Our first night in Florida, we camped at an RV Park in Mexico Beach. This is a small town right on the coast that was the landing spot for Hurricane Michael last October. After 7-8 months the whole town is still completely wrecked. It was nuts. The RV park we stayed in was the only place open. We got into town after dark and the entire town was dark - no street lights, no stores, and barely any houses lit up. Driving out in the morning we were able to see the damage more clearly with the whole town still looking like a construction site and all the forests completely wind swept with the branches pulled off the trees.
Driving along the rest of the panhandle that morning was lovely, the road hugged the coast and it was a beautiful sunny day.

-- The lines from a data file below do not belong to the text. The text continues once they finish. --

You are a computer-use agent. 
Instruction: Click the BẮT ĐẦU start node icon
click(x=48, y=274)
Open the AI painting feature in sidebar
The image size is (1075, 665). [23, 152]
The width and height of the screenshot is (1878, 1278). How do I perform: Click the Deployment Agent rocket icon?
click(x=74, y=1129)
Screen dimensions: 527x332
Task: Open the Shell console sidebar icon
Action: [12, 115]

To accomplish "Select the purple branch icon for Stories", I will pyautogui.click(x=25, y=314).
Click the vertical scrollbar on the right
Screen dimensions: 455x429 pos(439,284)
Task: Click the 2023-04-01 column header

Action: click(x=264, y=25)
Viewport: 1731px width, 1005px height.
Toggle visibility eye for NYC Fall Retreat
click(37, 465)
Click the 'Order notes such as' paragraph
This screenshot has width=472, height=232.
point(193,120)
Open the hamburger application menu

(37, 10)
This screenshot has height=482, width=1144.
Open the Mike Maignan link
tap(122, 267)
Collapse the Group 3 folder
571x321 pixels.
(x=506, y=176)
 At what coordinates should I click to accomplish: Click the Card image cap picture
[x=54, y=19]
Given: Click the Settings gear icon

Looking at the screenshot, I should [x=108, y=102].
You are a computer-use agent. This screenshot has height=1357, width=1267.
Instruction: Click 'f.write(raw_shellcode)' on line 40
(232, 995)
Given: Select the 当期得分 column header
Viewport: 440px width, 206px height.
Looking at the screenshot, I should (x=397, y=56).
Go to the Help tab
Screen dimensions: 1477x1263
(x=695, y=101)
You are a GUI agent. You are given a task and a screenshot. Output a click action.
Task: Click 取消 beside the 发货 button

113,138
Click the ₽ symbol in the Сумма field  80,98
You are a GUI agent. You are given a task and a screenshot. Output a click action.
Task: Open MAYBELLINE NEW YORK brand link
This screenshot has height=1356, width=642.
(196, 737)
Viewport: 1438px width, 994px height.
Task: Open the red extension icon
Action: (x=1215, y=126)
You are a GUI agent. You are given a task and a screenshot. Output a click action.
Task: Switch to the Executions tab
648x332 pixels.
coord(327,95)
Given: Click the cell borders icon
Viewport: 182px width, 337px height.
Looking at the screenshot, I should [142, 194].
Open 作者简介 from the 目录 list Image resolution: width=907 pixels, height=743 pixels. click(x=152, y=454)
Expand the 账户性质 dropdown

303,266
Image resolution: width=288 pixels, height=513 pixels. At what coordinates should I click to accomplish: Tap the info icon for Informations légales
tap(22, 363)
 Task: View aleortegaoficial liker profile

Once we were in Florida, we hung out there for the better part of a week. North Central Florida is Jon's old stomping ground and he has a brother in South Florida. We'll get into more details of what we were up to in separate posts, but it was nice to be settled for a few days to catch up on laundry and showers after our week on the road.
Heading north out of Florida after we took the scenic highway up the Atlantic coast for the morning. We spend the afternoon at the Kennedy Space Center at Cape Canaveral (again, more on that later) and then rode through the pouring rain to St Augustine, near Jacksonville. We were thankful to be greeted at the Baker's house when we got there to put on some dry clothes and have a wonderful home cooked dinner. Thanks Linda & Walt!
Given our soggy arrival in North Florida, we checked the weather ahead and saw nothing but rain forecast for the next few days. Therefore, rather than sight-seeing and camping for the next couple of days, we decided to get through it as quick as we could and just hopped on the interstates to head to Jon's sister's place in North Carolina. This ended up being our longest day so far (~435 miles/700 km across 4 states), but we did it. And miraculously stayed dry the whole time! We must have been riding in a dry pocket between storms all day. Multiple times we drove through areas drying out from recent rain and when we arrived in Charlotte, Elizabeth told us it was the first dry 1/2-hour they'd seen all day. Not sure how we caught that lucky break, but we'll take it!
We stayed with Elizabeth & Chris for two nights - long enough to be able to celebrate Elizabeth's birthday breakfast this morning - Happy Birthday!
Now we're back on the road heading west toward the mountains. We stopped to get Jon new tires in Asheville to be ready with new treads for The Tail of the Dragon and the Blue Ridge Parkway coming up in the next few days.